Tabel 6. Voorbeeld van Reverse DNS-records en IP-adressen
IP-adres Brontype Hostnaam
10.28.128.3 PTR myconnector.example.com

Nadat u de configuratie vlan DNS heeft voltooid, controleert u of de reverse DNS-lookup goed is geconfigureerd. De opdracht host IPaddress moet bijvoorbeeld leiden tot het opzoeken van de DNS-naam.

Load balancer

Een load balancer is vereist voor Workspace ONE Access Connector als u hoge beschikbaarheid voor Kerberos-verificatie wilt configureren.

Tijdsynchronisatie

Het configureren van tijdsynchronisatie voor alle instanties van de Workspace ONE Access-service en -connector is vereist om een Workspace ONE Access-implementatie goed te laten functioneren. Stel tijdsynchronisatie in met behulp van een NTP-server.

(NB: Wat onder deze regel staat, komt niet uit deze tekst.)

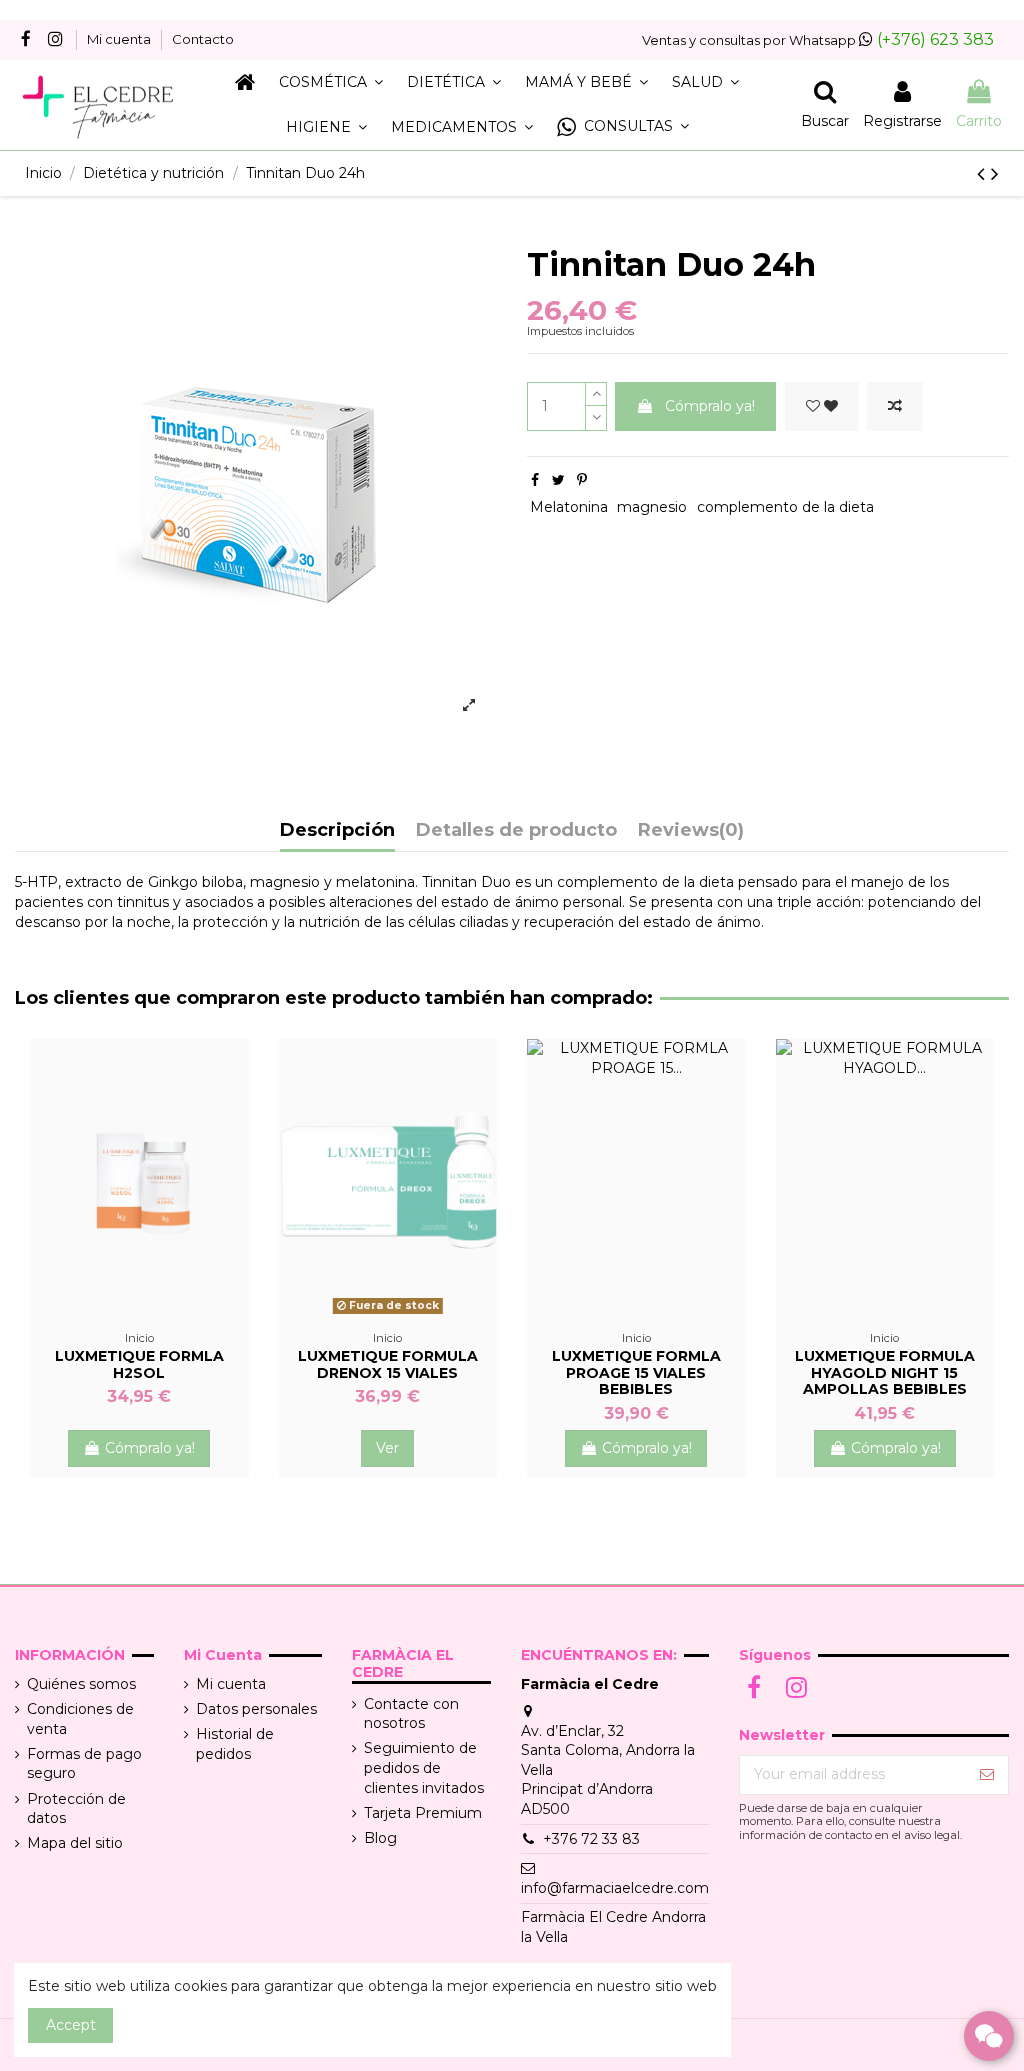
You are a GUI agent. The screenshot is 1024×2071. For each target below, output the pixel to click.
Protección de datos (76, 1809)
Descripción (337, 831)
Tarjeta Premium (423, 1813)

Configureer de tijdsynchronisatie op de connectorserver voor de connector.

Proxyvereisten

De connector heeft toegang tot webservices op internet. Als uw netwerkconfiguratie internettoegang biedt via een HTTP-proxy, moet u uw proxyserver configureren. Tijdens of na de installatie voert u de informatie van de proxyserver in het installatieprogramma van de Workspace ONE Access Connector in.

Workspace ONE Access Connector ondersteunt de volgende typen proxy's:

  • Niet-geverifieerde HTTP-proxy's
  • Niet-geverifieerde HTTPS (SSL)-proxy's
  • Geverifieerde HTTPS (SSL)-proxy's
Opmerking: Zorg ervoor dat uw proxy alleen internetverkeer verwerkt. Als u er zeker van wilt zijn dat de proxy goed is ingesteld, moet u de parameter voor intern verkeer binnen het domein instellen op Geen proxy.